→ About this exercise: Return the following lines and nothing else: the one holding "You are a GUI" and all those after it in the records below, unchanged, minus any pictures.

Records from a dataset
---
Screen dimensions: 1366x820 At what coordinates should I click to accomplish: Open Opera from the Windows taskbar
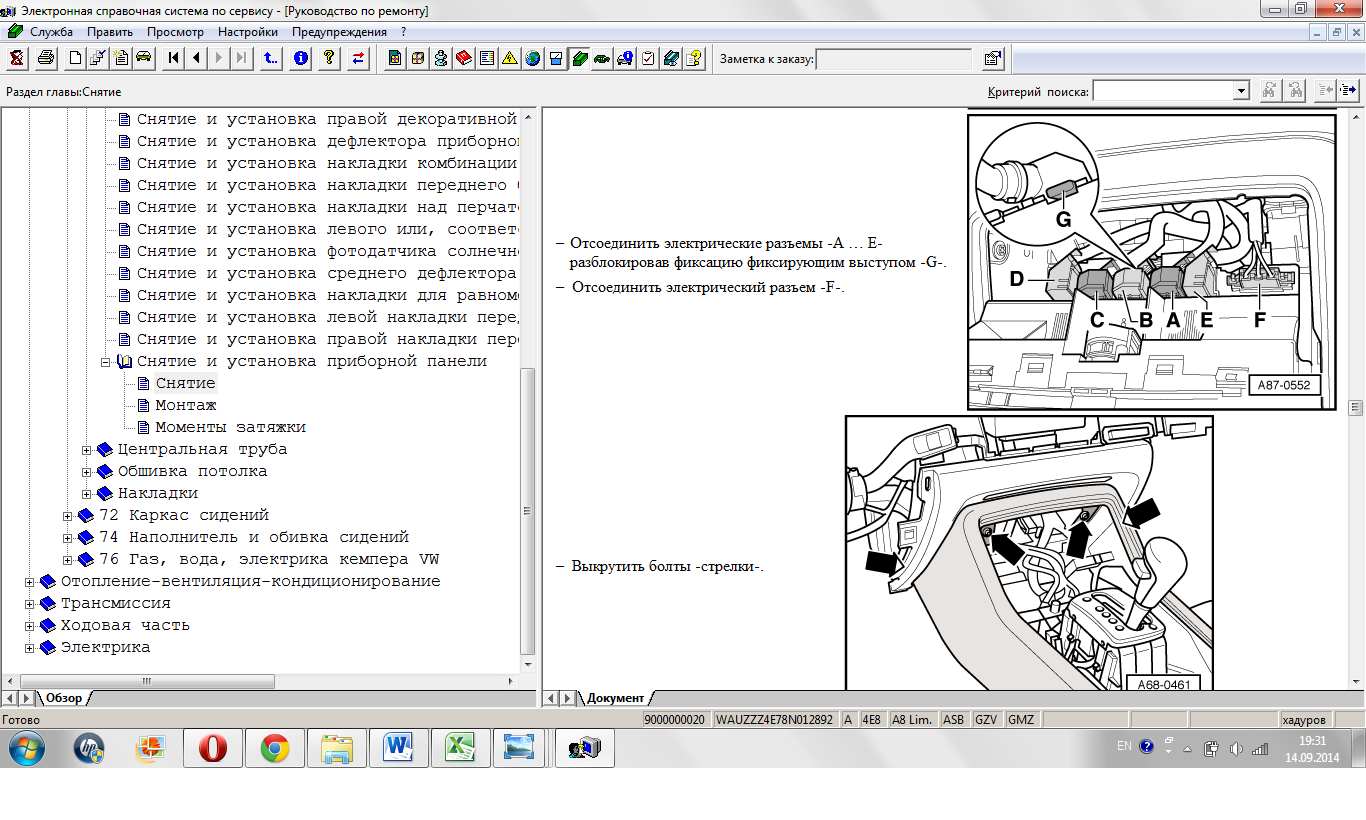212,747
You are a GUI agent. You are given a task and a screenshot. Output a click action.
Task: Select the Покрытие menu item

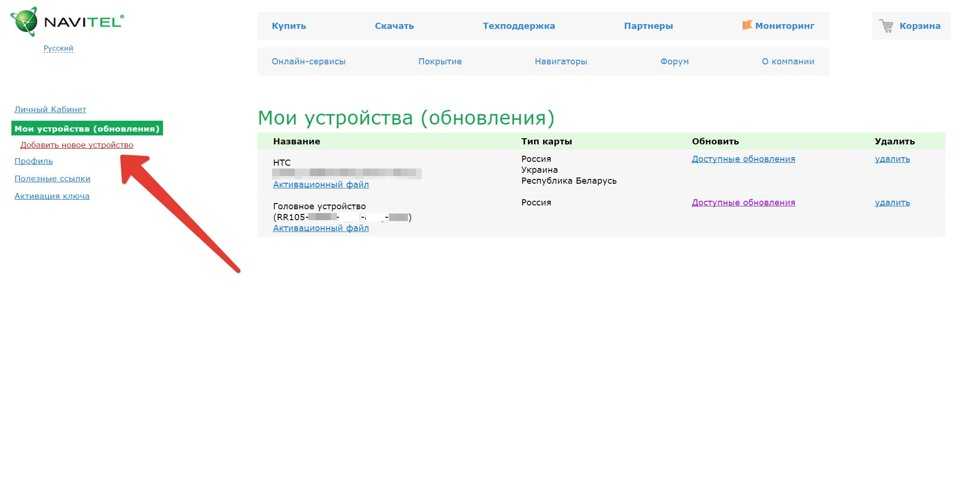click(440, 62)
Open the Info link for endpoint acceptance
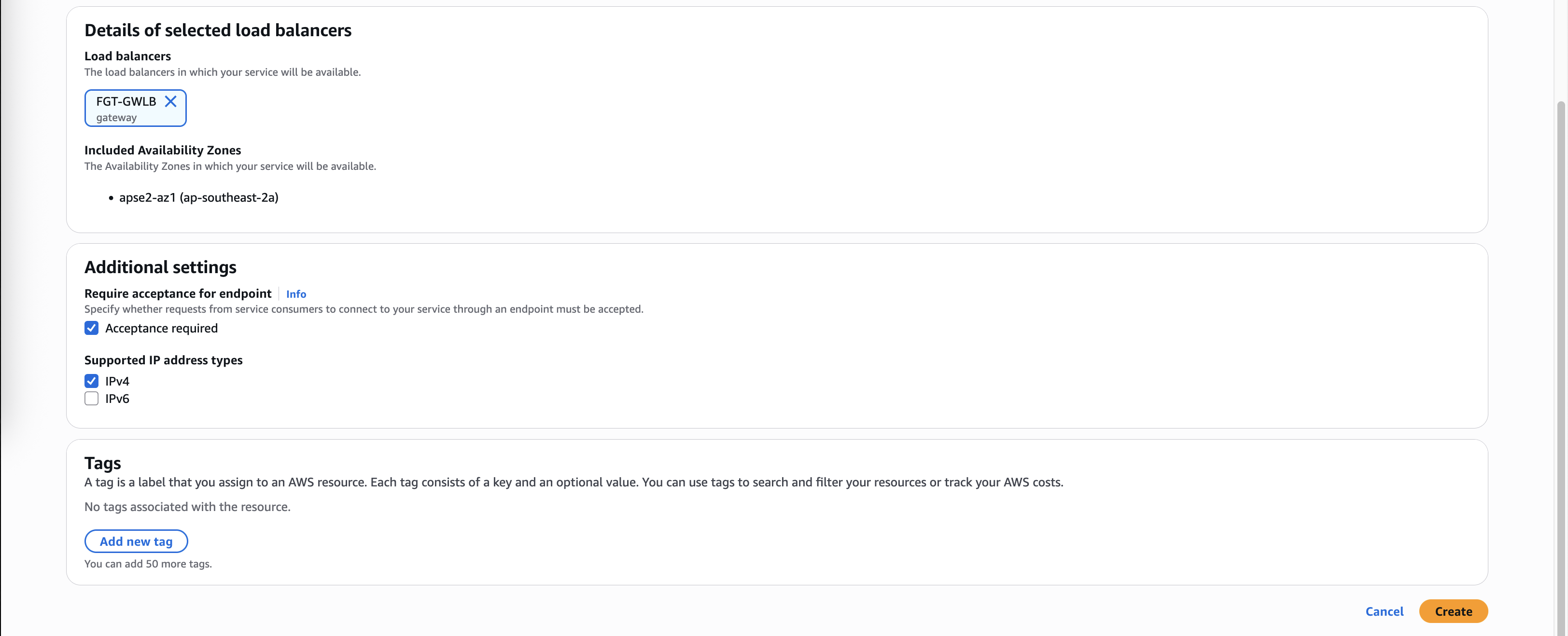 point(296,294)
---
→ Task output:
You are a GUI agent. You are given a task and a screenshot. Output a click action.
Task: Select the Покрытие menu item

click(440, 62)
Open the Info link for endpoint acceptance
 point(296,294)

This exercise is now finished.